ACL (Anterior Cruciate Ligament) Injury

Introduction to ACL (Anterior Cruciate Ligament) Injury

Your ACL (anterior cruciate ligament) is one of the key bands of fibrous tissue that contribute to stabilising the knee joint. Often this ligament can rupture due to a sporting injury or other means.

Written by Doctify Team 27/04/2020

What is an ACL (Anterior Cruciate Ligament) Injury?

Your ACL, or anterior cruciate ligament, is one of the key bands of fibrous tissue that contribute to stabilising your knee joint. The particular job of the anterior cruciate ligament in particular is to prevent your knee from hyperextending. This means that when you straighten your leg it stops your lower leg from moving too far out in relation to your upper leg.
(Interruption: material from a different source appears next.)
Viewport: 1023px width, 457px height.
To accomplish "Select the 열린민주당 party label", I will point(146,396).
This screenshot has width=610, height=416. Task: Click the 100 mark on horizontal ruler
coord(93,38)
When you kick a football, this is what stops your lower leg from hyperextending. It is also one of the ligaments that contribute to your ability to “lock” your knee with a straight leg.
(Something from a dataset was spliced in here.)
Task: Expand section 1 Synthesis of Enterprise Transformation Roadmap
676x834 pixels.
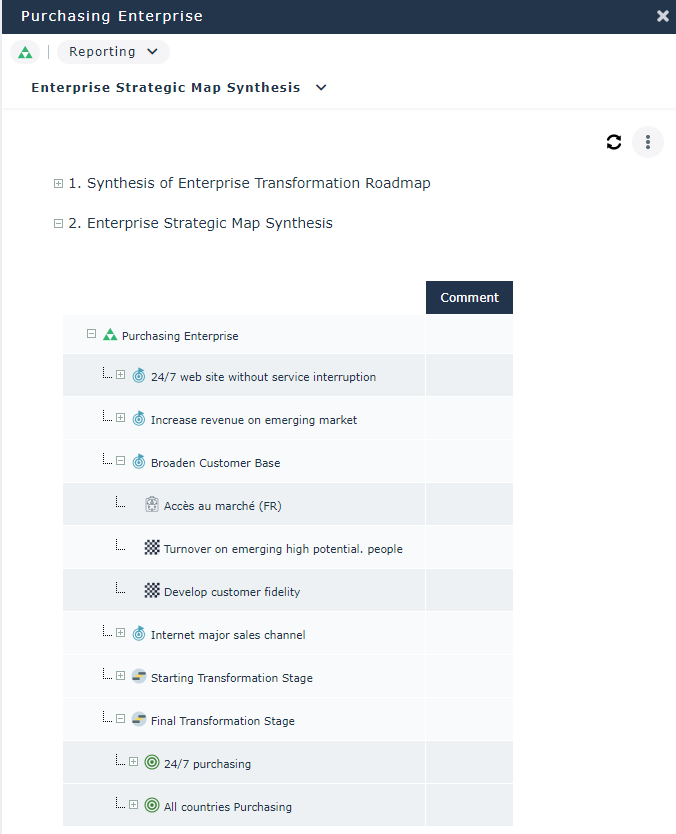Action: 58,184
Often this ligament can rupture due to a sporting injury or other means and it is often associated with soccer and American football as the “classic” knee injury.

What are the causes of ACL (Anterior Cruciate Ligament) Injuries?
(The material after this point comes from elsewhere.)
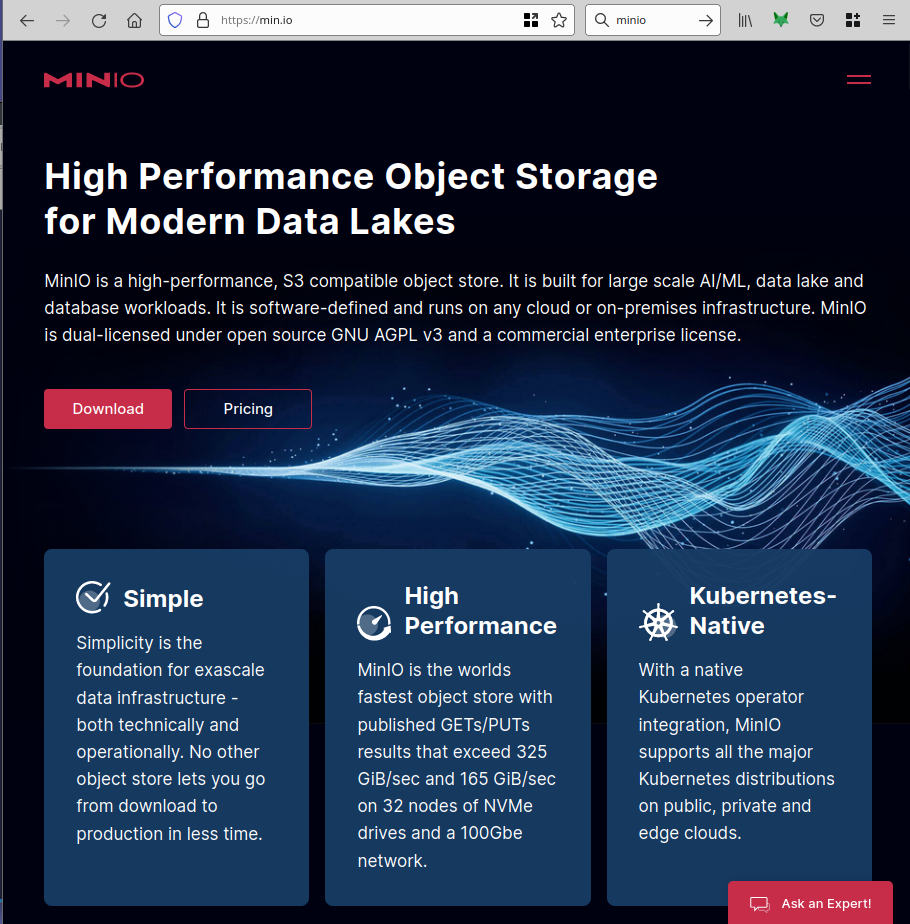Open the Firefox application menu
This screenshot has width=910, height=924.
point(888,20)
There are a number of ways to rupture the ACL which all result in you extending your leg too far. This can be by landing badly or at an angle after a jump, changing direction too quickly or simply because of a strong impact on the kneecap.

ACL (Anterior Cruciate Ligament) Injury

What are the symptoms of an ACL (Anterior Cruciate Ligament) Injury?

Many people report hearing a pop or snapping sound as the ligament ruptures, and this will usually be followed by intense swelling. You will also experience some measure of pain around the knee though not nearly as severely as you may expect, as the ligament itself doesn’t have the correct nerve supply to detect pain.

How is an ACL (Anterior Cruciate Ligament) Injury treated?

The ACL can be surgically repaired though whether this course of action is taken will be dependent on your circumstances: It is possible for the knee to still feel stable and if you aren’t dependent on it (for your occupation for example) then it may be recommended that you undergo physical therapy and perhaps wear a knee brace.

Should you decide to undergo surgery you will have to first wait for the swelling to lessen and ensure that you have regained the full range of motion of your knee. This may also require physical therapy. The surgery itself involve replacing the ACL ligament with another piece of connective tissue, such as the patellar tendon (between your kneecap and lower leg) or hamstring.